Re: BUG #15727: PANIC: cannot abort transaction 295144144, it wasalready committed - Mailing list pgsql-bugs

From Andres Freund
Subject Re: BUG #15727: PANIC: cannot abort transaction 295144144, it wasalready committed
Date
Msg-id 20190406171025.x7mbhp6kct75oqny@alap3.anarazel.de
Whole thread Raw
In response to Re: BUG #15727: PANIC: cannot abort transaction 295144144, it wasalready committed  (Andres Freund <andres@anarazel.de>)
Responses Re: BUG #15727: PANIC: cannot abort transaction 295144144, it wasalready committed
Re: BUG #15727: PANIC: cannot abort transaction 295144144, it wasalready committed
List pgsql-bugs
Hi,

On 2019-04-06 09:28:46 -0700, Andres Freund wrote:
> On 2019-04-06 12:23:06 -0400, Tom Lane wrote:
> > It seems that there may be some connection between this problem and
> > EPQ.  I was working on committing Amit's fix for bug #15677, which
> > demonstrated that EPQ doesn't work for partitioned-table target rels.
> > It seemed like there really needed to be regression test coverage for
> > that, so I tried to convert his crasher example into an isolation test.
> > It does indeed crash without Amit's fix ... but with it, lookee what
> > I get:
> > 
> > +error in steps c1 complexpartupdate: ERROR:  unexpected table_lock_tuple status: 1
> > 
> > That seems fully reproducible in this test.  I haven't looked into
> > exactly what's causing that, but now that we have a reproducible
> > example, somebody should.
> > 
> > I'm not quite sure if I should commit this as-is or wait till the
> > other problem is fixed.  A crash is probably worse than a bogus
> > error, but I don't like committing obviously-wrong "expected" output.
> > Thoughts?
> 
> Let me have a look at the testcase - I'd been running Roman's testcase
> for quite a few hours without being able to reproduce. But your testcase
> seems to trigger this reliably, so I hope I can make some quick
> progress.

Hm. I see what's wrong here - the new code assumed that we couldn't get
a SelfModified because the first version of the to-be-(deleted|updated)
tuple was visible. To properly discern that from the TM_Deleted case,
I'd to change/fix heapam_lock_tuple's follow-the-update chain to return
SelfModified, rather than Invisible in this case (I don't think we want
to allow invisible - we'd have to have waited for the earlier tuple
version) - which is a more accurate return code anyway.

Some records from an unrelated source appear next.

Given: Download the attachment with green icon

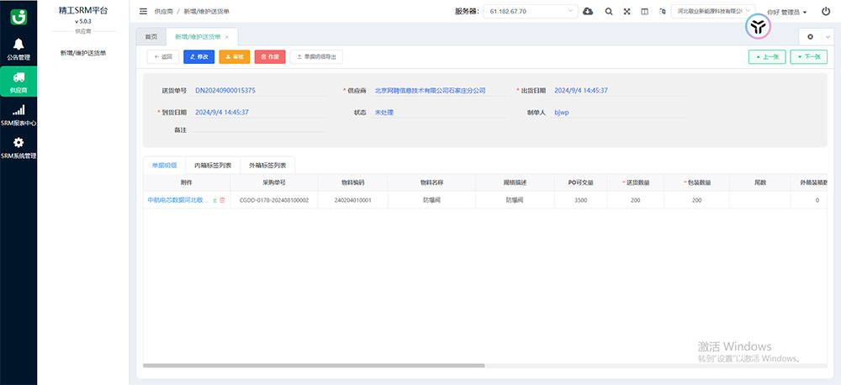Looking at the screenshot, I should pyautogui.click(x=214, y=200).

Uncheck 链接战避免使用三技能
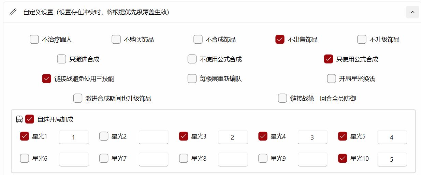[x=46, y=78]
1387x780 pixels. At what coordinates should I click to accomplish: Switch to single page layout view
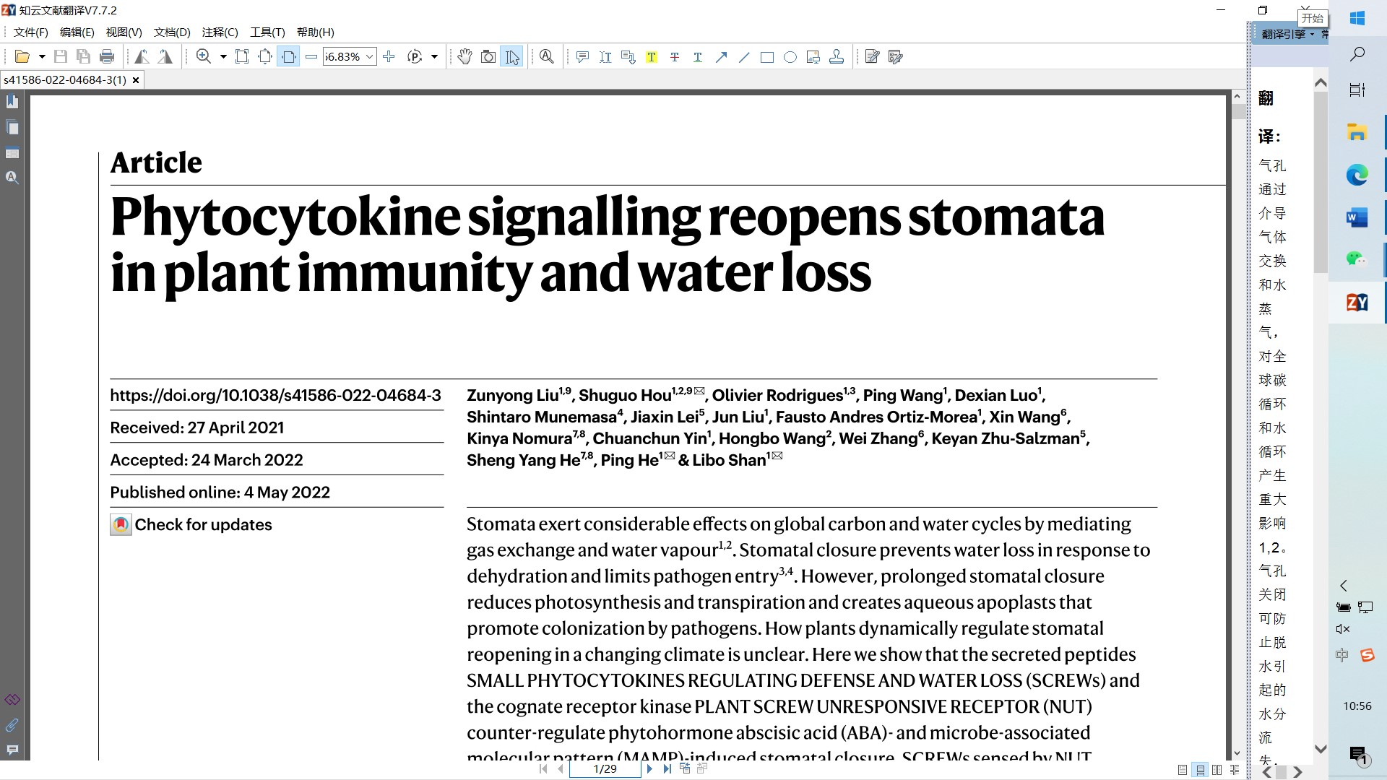pos(1183,770)
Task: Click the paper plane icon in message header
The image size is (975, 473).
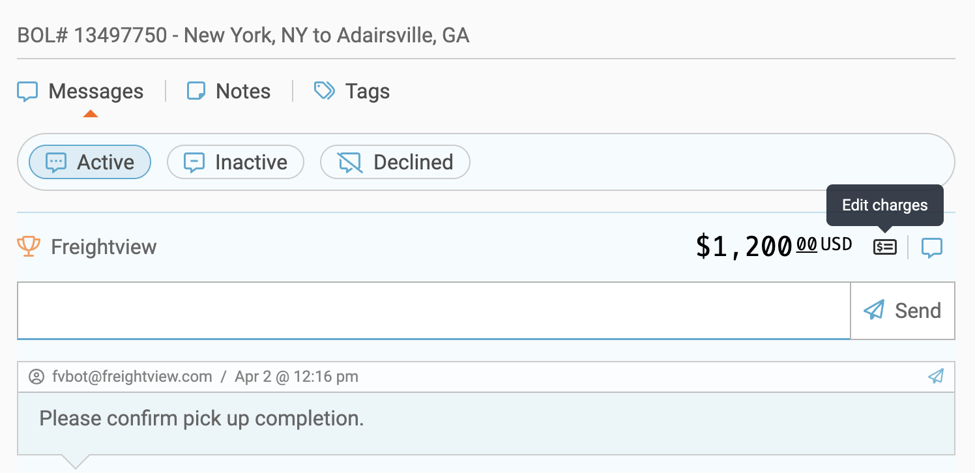Action: 935,376
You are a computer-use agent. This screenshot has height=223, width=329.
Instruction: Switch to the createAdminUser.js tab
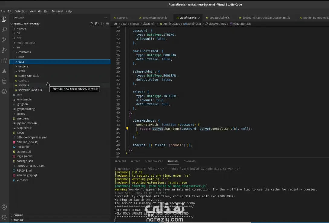tap(155, 18)
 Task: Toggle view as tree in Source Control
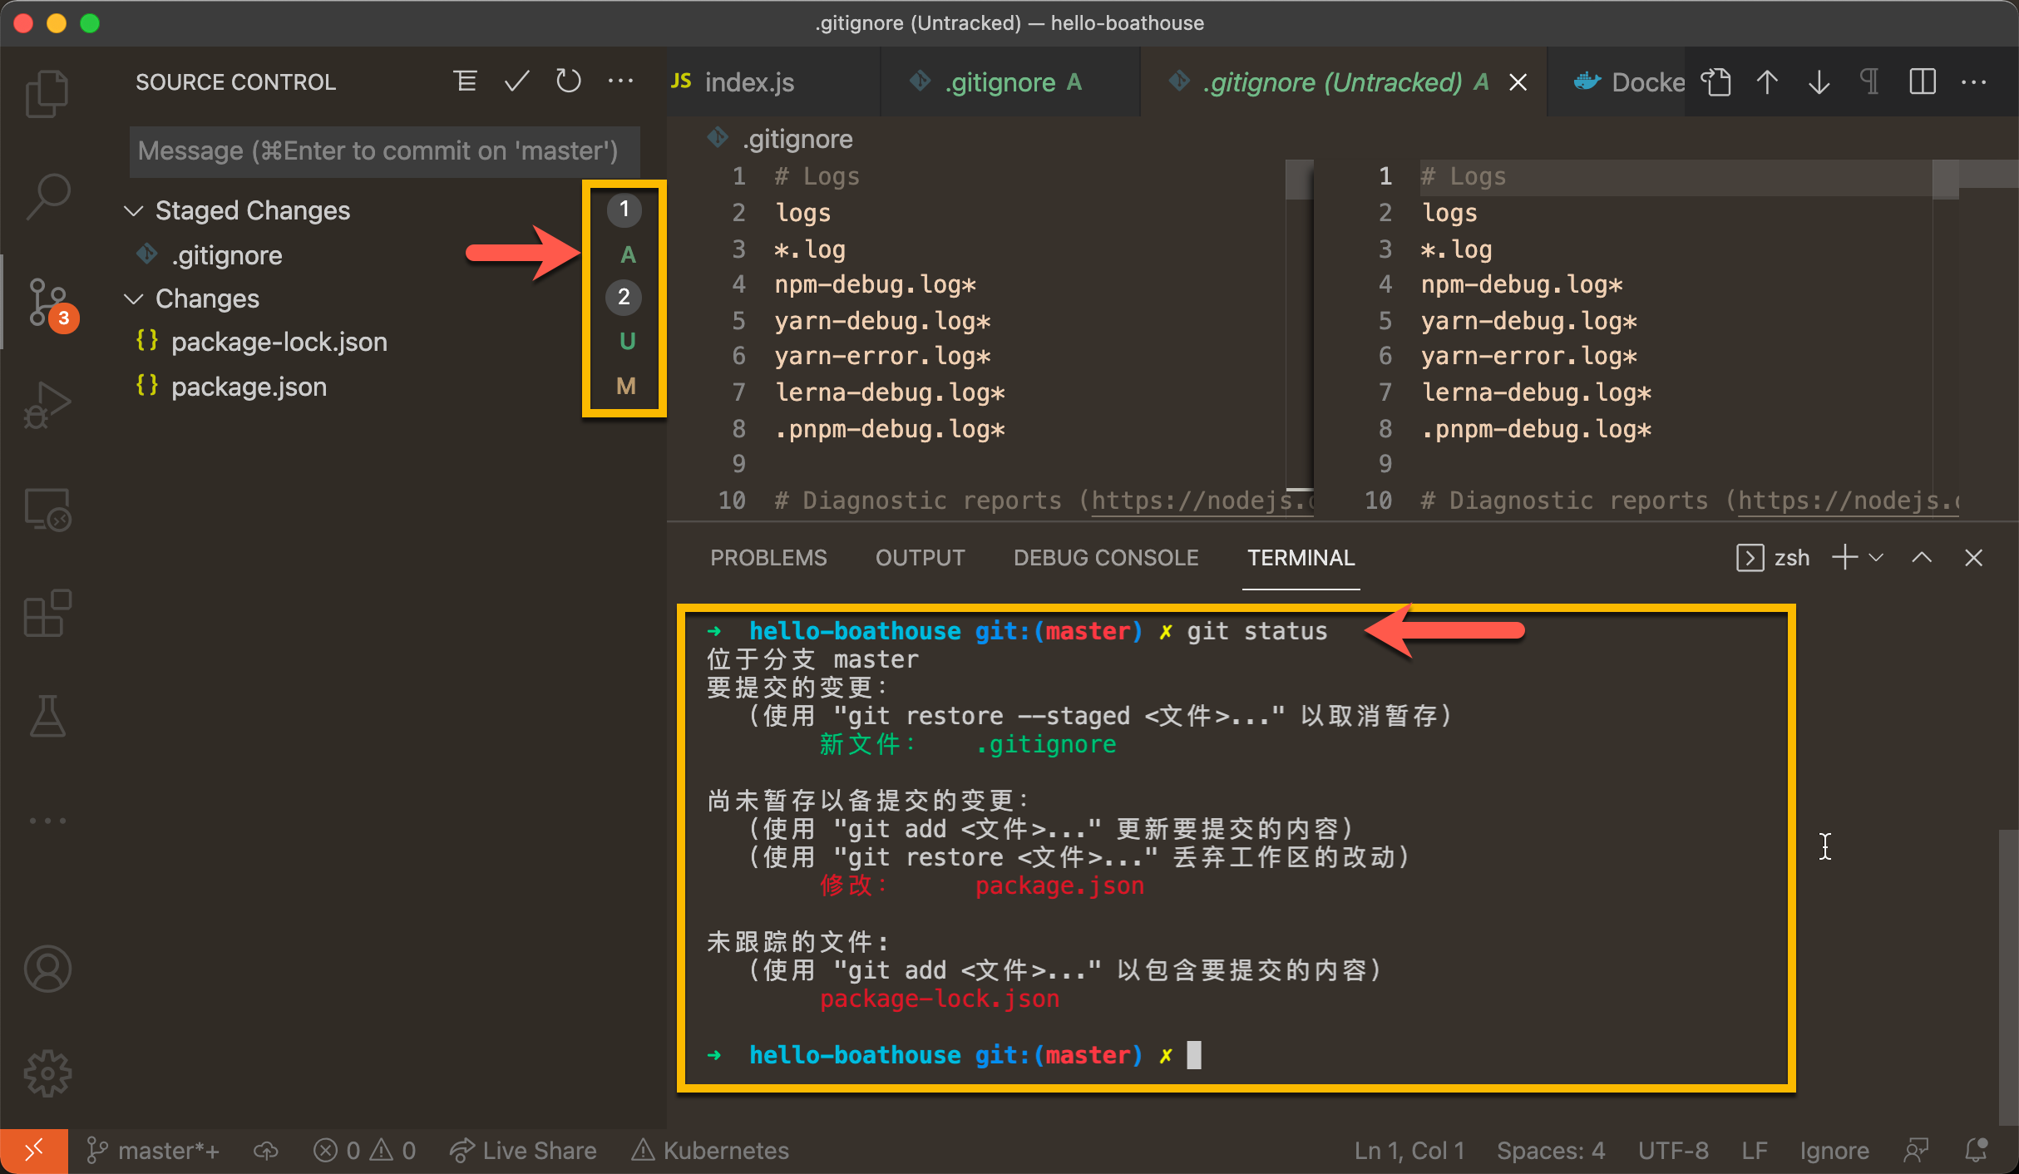click(465, 81)
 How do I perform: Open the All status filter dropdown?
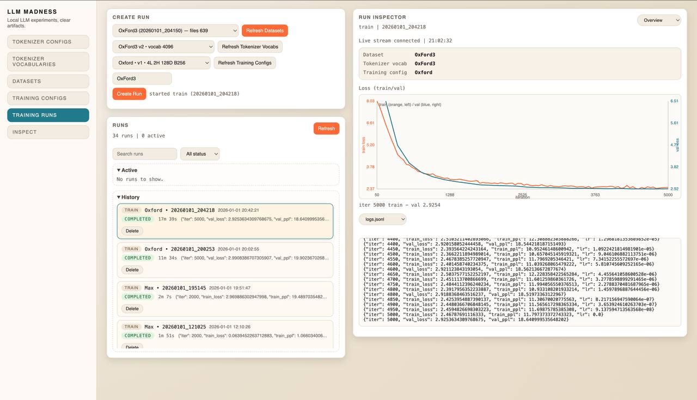click(200, 154)
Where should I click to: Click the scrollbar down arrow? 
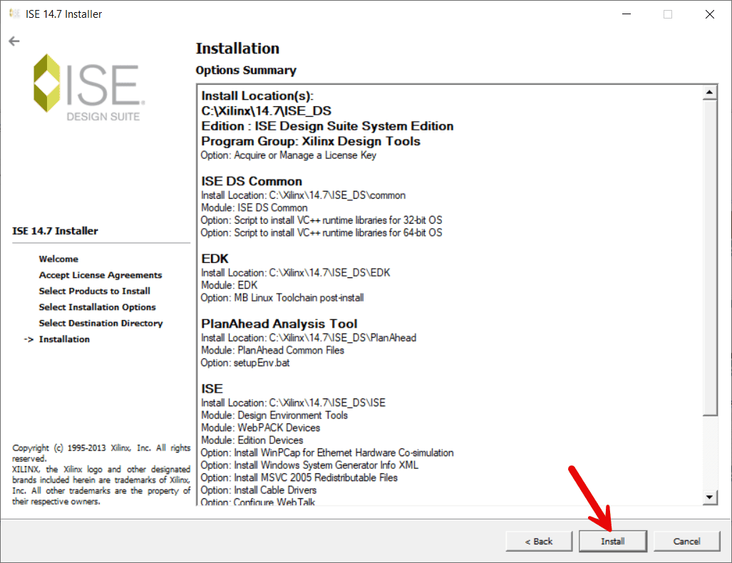[x=710, y=497]
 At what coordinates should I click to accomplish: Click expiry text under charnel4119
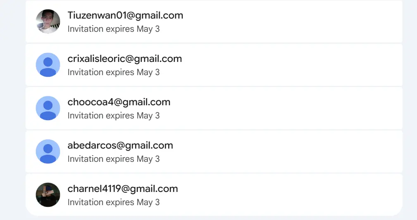(x=114, y=202)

I'm still not understanding how that'd be possible in Roman's
case. Given the workload there never should be any self updating going
on?

Heavily-WIP patch attached.


I noticed that we say
+                                ereport(ERROR,
+                                        (errcode(ERRCODE_TRIGGERED_DATA_CHANGE_VIOLATION),
+                                         errmsg("tuple to be updated was already modified by an operation triggered by
thecurrent command"),
 

in the ExecDelete() case (that's not new). Which seems odd.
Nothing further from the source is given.